» WORK REQUEST: Your task is to tally the lines of the listing containing the word "Given" and report the figure alone.

» DATA RECORDS:

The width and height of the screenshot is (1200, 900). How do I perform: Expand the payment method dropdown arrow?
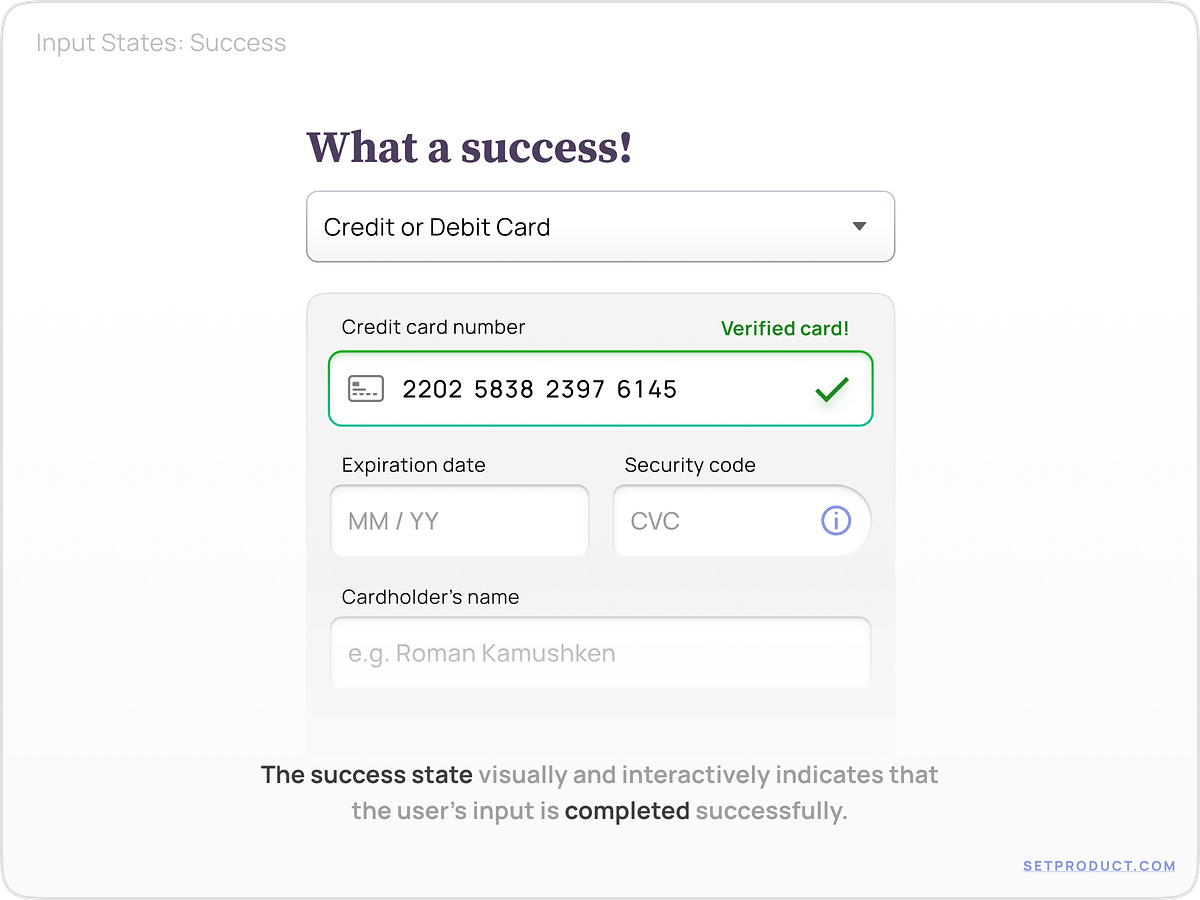point(859,227)
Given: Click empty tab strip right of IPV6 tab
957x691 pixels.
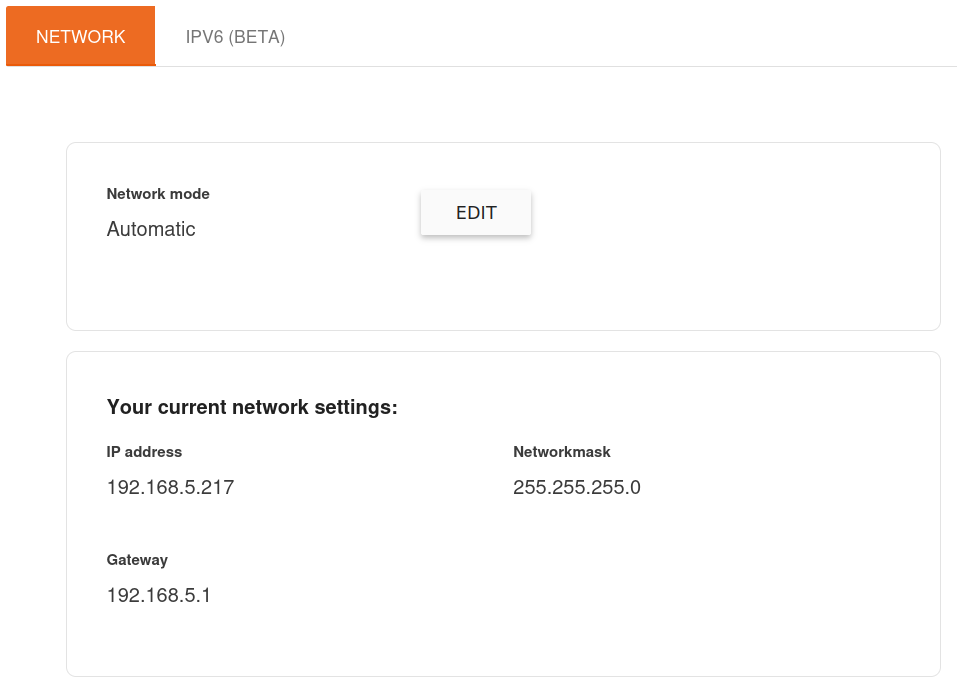Looking at the screenshot, I should pos(620,37).
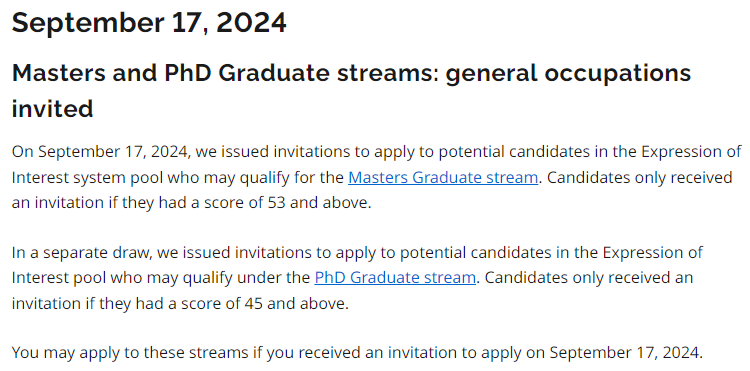
Task: Click "Expression of" ending the first paragraph line
Action: 691,152
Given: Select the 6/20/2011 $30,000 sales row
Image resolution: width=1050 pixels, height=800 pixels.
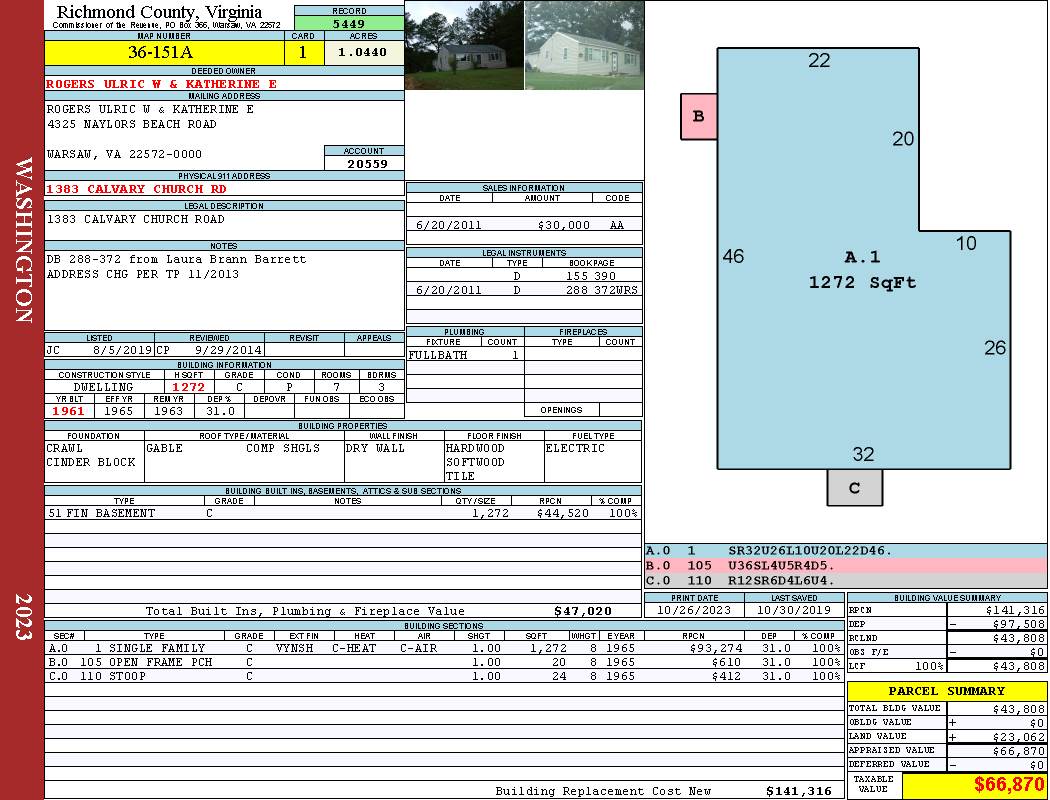Looking at the screenshot, I should [x=523, y=225].
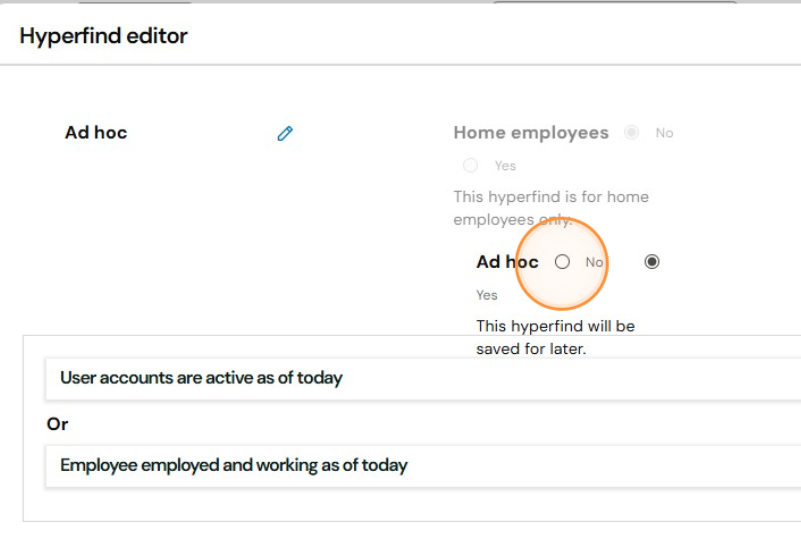Image resolution: width=801 pixels, height=540 pixels.
Task: Select the Ad hoc "No" radio button
Action: click(562, 262)
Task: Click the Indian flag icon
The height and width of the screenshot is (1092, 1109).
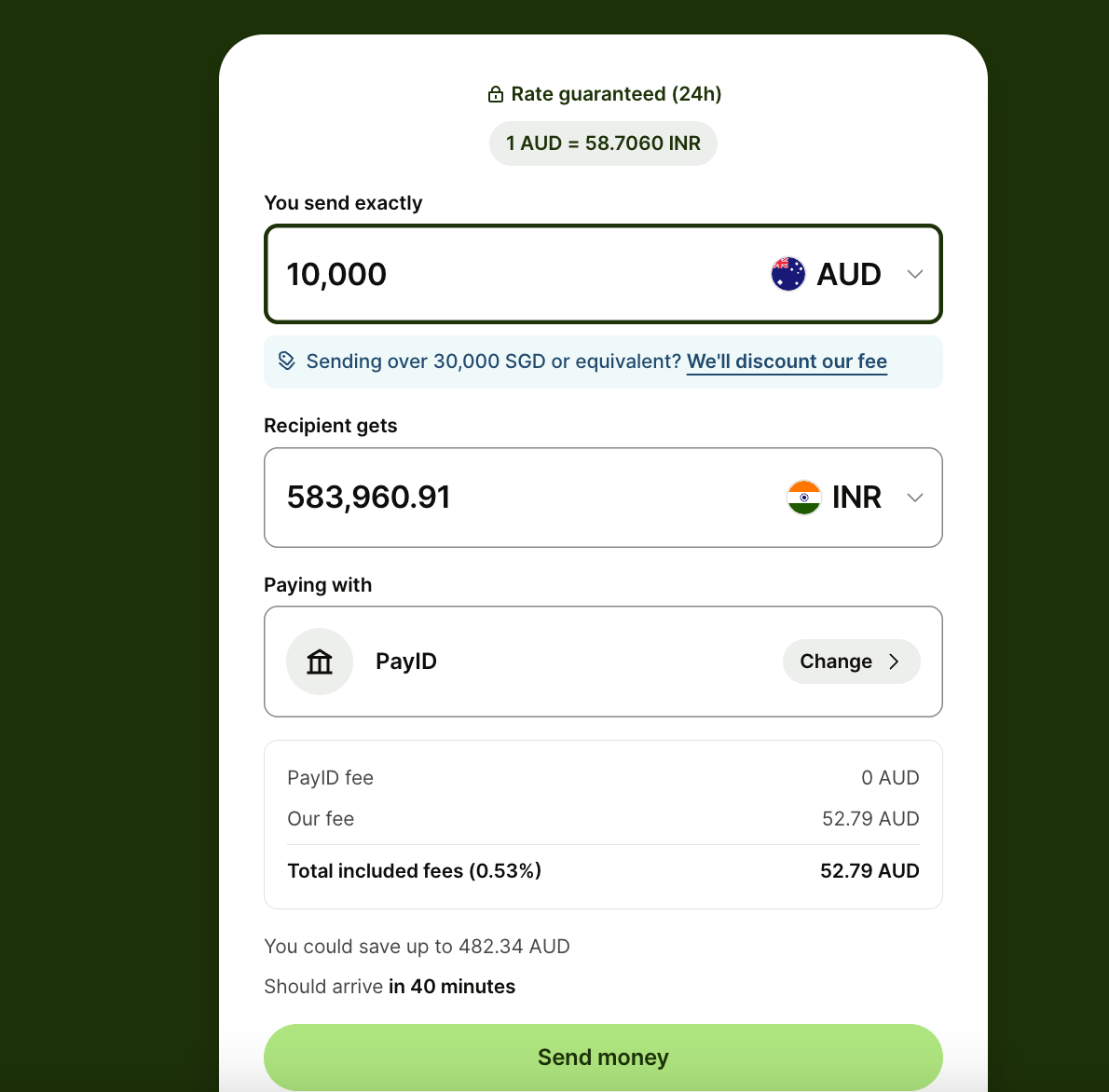Action: coord(803,498)
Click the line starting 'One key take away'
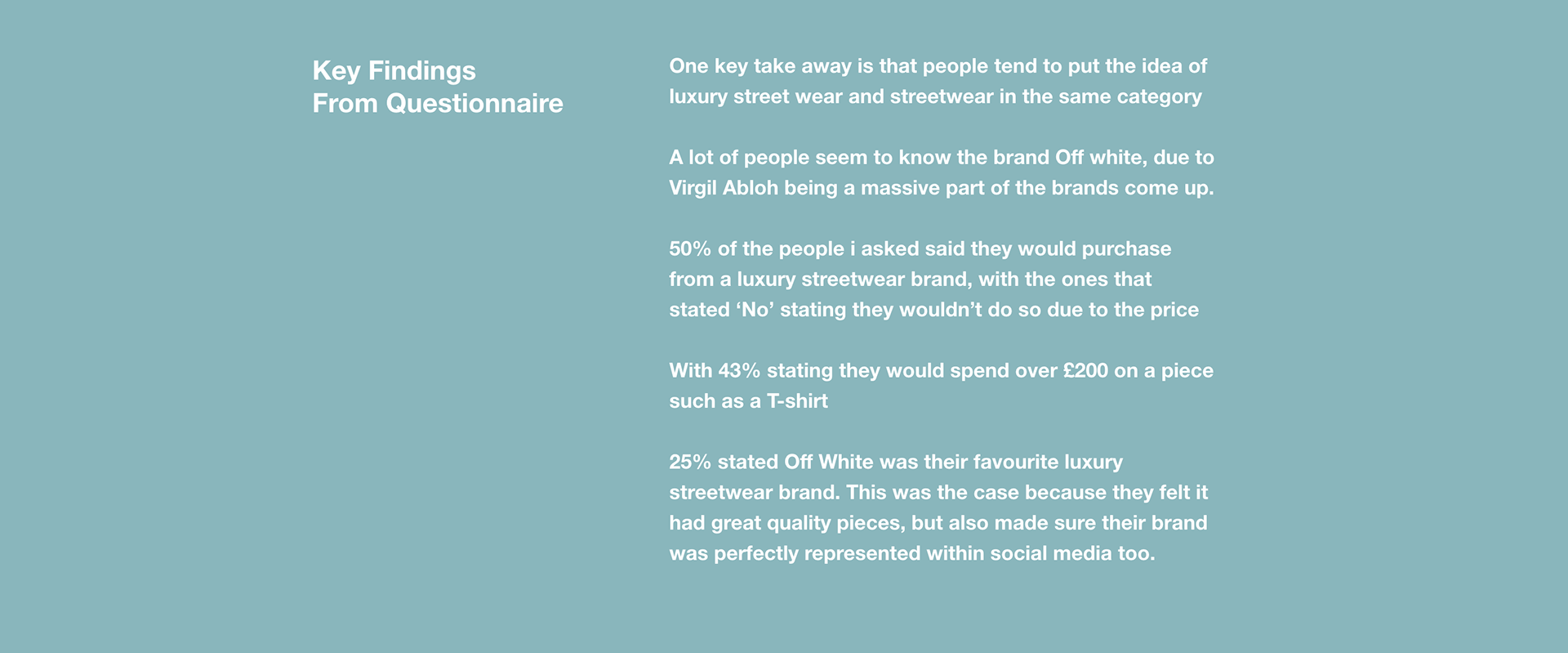The image size is (1568, 653). 938,66

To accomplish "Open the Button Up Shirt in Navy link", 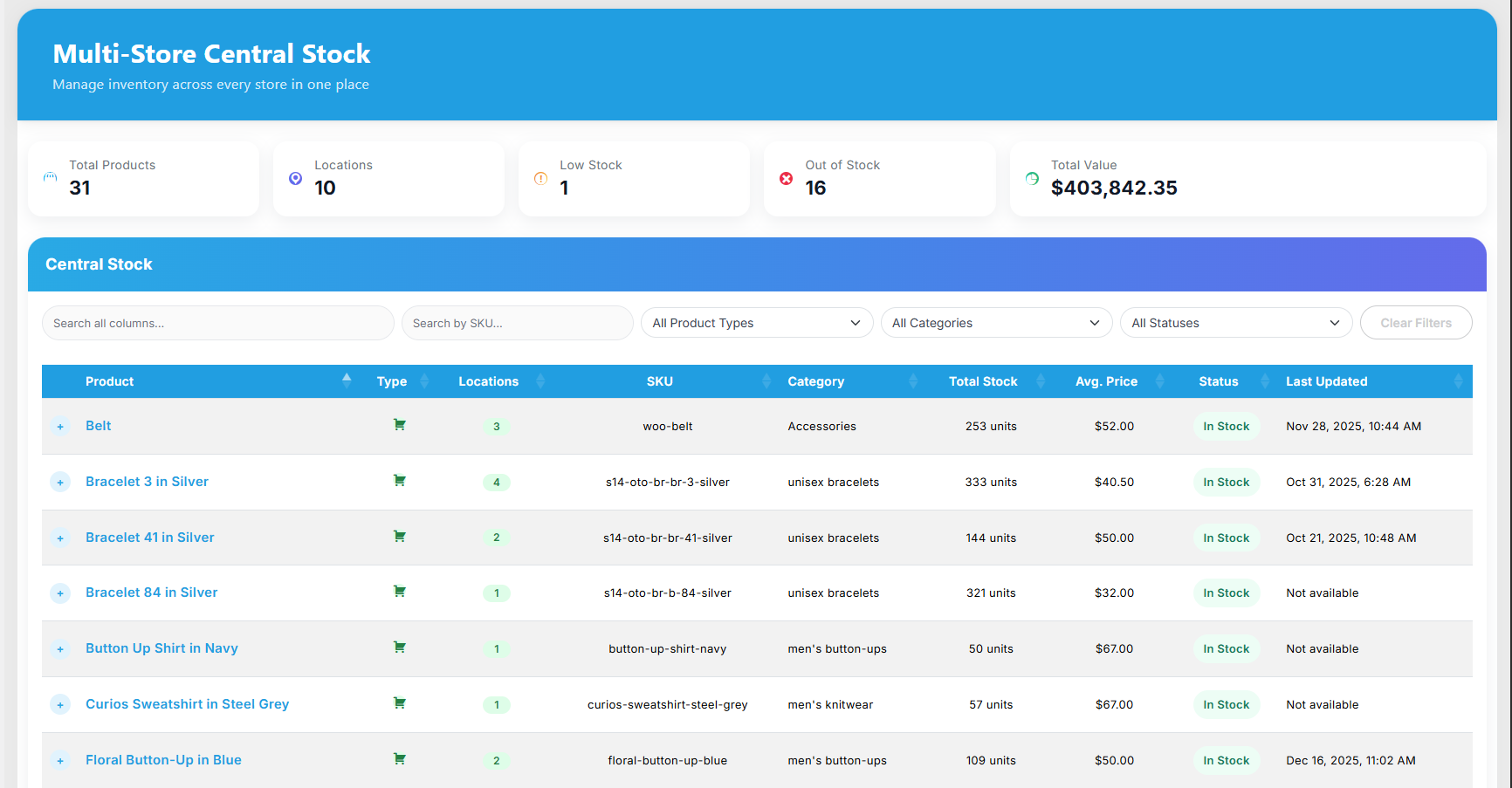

» EXERCISE RESULT: 2